Data to process section start
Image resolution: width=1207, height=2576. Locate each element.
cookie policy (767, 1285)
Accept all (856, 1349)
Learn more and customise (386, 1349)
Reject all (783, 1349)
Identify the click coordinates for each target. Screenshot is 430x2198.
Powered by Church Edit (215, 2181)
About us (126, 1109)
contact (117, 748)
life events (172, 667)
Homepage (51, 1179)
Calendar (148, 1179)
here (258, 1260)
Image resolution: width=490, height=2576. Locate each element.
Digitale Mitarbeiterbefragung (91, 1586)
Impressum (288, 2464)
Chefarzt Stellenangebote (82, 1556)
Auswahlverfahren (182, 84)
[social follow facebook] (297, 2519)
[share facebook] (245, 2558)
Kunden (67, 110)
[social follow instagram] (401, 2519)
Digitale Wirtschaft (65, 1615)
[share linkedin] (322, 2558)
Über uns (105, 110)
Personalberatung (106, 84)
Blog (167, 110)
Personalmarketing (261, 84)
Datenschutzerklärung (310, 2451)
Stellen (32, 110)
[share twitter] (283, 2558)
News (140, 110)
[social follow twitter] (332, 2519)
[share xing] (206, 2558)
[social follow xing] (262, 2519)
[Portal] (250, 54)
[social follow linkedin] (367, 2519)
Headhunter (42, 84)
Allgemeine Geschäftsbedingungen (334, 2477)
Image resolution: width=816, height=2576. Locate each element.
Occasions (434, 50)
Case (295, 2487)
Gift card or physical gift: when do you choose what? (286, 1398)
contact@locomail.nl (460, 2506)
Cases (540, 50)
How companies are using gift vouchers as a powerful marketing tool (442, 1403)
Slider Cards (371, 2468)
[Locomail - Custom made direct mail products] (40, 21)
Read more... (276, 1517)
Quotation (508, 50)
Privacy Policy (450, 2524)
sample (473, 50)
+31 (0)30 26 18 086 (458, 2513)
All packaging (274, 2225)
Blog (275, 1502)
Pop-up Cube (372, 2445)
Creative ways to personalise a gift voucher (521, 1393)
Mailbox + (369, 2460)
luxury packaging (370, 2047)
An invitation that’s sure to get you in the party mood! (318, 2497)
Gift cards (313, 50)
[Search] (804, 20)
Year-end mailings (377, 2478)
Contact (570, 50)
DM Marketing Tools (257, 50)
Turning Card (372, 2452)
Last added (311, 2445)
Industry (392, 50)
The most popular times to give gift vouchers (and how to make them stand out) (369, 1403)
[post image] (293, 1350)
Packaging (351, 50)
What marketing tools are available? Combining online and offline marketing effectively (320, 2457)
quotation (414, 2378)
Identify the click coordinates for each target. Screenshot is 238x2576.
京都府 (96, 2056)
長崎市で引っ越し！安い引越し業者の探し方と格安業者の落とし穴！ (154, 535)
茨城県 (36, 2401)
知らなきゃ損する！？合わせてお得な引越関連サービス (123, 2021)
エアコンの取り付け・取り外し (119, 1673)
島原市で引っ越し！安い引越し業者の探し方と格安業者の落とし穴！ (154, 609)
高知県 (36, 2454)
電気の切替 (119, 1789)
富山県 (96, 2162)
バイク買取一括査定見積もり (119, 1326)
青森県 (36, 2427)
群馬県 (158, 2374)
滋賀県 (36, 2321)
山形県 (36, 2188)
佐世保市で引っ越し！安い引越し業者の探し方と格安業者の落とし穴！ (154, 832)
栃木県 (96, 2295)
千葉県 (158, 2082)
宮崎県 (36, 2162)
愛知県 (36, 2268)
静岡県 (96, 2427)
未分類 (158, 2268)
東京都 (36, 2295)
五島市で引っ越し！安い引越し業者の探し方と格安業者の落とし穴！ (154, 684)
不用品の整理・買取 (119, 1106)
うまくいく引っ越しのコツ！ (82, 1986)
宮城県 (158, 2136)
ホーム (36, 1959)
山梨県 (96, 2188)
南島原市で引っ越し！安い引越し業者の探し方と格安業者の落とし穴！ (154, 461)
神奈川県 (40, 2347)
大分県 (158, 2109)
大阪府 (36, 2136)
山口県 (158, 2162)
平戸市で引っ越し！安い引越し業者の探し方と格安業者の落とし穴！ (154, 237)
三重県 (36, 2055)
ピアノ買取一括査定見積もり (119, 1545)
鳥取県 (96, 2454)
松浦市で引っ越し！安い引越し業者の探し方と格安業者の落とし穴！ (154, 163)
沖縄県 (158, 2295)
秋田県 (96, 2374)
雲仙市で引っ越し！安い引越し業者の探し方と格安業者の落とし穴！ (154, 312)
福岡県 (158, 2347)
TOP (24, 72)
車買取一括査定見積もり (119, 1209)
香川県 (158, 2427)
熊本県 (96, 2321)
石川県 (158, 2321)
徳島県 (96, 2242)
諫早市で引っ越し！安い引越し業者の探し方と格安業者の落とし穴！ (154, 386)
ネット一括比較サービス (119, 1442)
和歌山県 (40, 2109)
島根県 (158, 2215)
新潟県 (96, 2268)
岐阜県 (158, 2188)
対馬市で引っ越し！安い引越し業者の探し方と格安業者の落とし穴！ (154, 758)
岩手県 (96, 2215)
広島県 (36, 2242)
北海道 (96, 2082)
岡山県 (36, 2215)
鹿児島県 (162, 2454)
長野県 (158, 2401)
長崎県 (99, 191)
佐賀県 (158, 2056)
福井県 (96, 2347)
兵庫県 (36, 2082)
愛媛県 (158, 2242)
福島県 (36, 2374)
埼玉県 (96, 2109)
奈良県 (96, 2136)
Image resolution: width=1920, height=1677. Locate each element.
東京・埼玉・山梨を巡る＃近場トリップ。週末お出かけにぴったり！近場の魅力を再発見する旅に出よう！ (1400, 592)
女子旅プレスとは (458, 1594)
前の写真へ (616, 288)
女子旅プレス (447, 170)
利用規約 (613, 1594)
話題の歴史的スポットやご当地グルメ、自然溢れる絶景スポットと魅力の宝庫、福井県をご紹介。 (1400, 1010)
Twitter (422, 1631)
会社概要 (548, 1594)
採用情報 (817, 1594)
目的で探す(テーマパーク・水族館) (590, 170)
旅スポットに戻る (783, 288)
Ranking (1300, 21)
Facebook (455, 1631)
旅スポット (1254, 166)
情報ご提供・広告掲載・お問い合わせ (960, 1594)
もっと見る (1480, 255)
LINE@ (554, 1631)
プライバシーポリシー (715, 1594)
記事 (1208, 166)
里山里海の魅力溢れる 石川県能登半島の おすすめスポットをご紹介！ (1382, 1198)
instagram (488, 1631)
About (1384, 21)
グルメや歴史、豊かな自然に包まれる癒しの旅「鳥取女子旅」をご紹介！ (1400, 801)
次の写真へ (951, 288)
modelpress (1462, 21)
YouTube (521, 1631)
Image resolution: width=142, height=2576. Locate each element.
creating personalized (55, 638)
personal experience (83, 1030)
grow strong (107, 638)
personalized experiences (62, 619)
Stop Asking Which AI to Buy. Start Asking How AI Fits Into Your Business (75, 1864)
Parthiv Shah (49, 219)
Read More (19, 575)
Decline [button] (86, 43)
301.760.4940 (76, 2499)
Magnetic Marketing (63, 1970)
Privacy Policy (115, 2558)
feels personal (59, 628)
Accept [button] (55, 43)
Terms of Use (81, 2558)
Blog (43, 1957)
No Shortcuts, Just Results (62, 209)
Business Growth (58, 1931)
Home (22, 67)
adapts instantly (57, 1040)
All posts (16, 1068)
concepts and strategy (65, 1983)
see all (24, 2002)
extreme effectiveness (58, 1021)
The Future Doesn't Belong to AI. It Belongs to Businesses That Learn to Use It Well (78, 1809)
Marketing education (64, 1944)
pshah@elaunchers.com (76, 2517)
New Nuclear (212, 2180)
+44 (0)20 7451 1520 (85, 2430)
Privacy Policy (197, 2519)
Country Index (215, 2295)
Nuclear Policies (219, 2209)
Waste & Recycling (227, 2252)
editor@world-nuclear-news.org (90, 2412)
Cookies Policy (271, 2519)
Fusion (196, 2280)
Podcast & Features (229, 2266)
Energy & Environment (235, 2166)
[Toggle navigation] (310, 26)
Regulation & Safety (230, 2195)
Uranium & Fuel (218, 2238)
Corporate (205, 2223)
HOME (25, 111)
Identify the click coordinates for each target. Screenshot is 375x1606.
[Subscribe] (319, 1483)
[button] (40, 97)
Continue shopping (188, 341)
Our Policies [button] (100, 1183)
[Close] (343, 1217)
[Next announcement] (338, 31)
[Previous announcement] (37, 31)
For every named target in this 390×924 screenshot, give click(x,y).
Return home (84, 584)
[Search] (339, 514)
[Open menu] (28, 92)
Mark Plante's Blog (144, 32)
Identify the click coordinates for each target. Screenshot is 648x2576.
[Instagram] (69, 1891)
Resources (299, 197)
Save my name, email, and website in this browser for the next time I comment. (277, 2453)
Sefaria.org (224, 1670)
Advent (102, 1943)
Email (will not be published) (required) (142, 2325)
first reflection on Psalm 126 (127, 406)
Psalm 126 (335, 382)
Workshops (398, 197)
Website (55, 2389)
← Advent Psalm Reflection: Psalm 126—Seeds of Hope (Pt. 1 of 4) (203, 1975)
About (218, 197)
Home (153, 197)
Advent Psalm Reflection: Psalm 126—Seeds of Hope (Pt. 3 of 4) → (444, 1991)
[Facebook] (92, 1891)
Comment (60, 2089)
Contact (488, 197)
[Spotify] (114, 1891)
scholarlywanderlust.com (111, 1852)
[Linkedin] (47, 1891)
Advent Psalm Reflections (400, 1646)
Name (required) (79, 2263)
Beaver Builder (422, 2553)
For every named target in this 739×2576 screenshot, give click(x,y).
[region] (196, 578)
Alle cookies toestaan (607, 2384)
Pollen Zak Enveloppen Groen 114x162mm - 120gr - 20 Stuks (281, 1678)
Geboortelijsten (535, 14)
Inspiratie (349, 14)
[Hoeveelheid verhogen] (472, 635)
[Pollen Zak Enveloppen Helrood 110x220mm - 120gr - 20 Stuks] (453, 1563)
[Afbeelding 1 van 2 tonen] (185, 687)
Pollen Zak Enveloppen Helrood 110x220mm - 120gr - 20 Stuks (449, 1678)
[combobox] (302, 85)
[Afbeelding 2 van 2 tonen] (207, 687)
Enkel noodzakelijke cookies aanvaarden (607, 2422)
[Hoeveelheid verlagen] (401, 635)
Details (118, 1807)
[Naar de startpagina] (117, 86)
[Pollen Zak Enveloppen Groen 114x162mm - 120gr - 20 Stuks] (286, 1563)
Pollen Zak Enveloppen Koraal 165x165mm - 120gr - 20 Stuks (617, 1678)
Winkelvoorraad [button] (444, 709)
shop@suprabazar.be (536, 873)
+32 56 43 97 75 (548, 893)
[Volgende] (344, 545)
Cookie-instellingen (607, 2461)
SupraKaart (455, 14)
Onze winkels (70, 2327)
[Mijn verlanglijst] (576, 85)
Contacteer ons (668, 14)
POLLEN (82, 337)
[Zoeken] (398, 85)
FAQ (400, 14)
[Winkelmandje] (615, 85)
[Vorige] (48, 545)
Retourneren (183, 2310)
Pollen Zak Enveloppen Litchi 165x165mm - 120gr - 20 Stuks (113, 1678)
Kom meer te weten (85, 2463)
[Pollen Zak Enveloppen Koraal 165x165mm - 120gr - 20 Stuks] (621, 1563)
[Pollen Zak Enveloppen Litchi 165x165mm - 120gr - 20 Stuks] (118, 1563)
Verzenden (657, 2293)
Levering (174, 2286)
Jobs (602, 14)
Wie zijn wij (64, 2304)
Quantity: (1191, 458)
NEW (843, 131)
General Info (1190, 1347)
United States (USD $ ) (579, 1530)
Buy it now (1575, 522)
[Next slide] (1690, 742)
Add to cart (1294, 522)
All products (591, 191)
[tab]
Data to process section end
▶ _Task item_: Return every line above where "give" appears.

▶ _Task result_:
The most popular times to give gift vouchers (and how to make them stand out) (369, 1403)
For every named target in this 390×924 screenshot, give click(x,y).
For every named target in this 739×2576 screenshot, give click(x,y).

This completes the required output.